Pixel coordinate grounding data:
--

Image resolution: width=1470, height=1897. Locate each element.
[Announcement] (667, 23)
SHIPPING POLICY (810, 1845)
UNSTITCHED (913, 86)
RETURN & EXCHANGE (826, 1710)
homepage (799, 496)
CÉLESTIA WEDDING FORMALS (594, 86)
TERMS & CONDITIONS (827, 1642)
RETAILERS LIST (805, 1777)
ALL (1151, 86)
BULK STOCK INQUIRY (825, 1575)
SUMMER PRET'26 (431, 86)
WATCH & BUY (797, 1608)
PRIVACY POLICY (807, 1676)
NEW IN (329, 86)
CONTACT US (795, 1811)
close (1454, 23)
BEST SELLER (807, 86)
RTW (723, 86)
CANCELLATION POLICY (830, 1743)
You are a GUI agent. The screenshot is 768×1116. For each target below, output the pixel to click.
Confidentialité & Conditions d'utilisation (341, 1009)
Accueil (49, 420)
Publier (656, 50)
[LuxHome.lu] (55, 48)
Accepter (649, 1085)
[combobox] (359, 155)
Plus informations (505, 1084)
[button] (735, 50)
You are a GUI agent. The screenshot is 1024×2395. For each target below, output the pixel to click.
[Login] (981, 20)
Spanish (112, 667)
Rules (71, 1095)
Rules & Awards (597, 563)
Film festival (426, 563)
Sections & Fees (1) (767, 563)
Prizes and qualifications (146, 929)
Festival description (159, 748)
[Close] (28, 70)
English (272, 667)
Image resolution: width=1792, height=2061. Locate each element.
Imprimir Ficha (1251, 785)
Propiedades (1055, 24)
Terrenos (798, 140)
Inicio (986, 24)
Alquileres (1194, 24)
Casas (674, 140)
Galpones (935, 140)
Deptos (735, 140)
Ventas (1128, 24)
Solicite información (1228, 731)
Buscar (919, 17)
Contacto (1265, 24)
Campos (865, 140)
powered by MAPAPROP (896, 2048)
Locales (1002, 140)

--

### Work instructions
From the records above, reproduce exactly the lines from the one with "Publier (656, 50)" to the one with "Propiedades (1055, 24)", both included, and no others.

### Task response
Publier (656, 50)
[LuxHome.lu] (55, 48)
Accepter (649, 1085)
[combobox] (359, 155)
Plus informations (505, 1084)
[button] (735, 50)
You are a GUI agent. The screenshot is 1024×2395. For each target below, output the pixel to click.
[Login] (981, 20)
Spanish (112, 667)
Rules (71, 1095)
Rules & Awards (597, 563)
Film festival (426, 563)
Sections & Fees (1) (767, 563)
Prizes and qualifications (146, 929)
Festival description (159, 748)
[Close] (28, 70)
English (272, 667)
Image resolution: width=1792, height=2061. Locate each element.
Imprimir Ficha (1251, 785)
Propiedades (1055, 24)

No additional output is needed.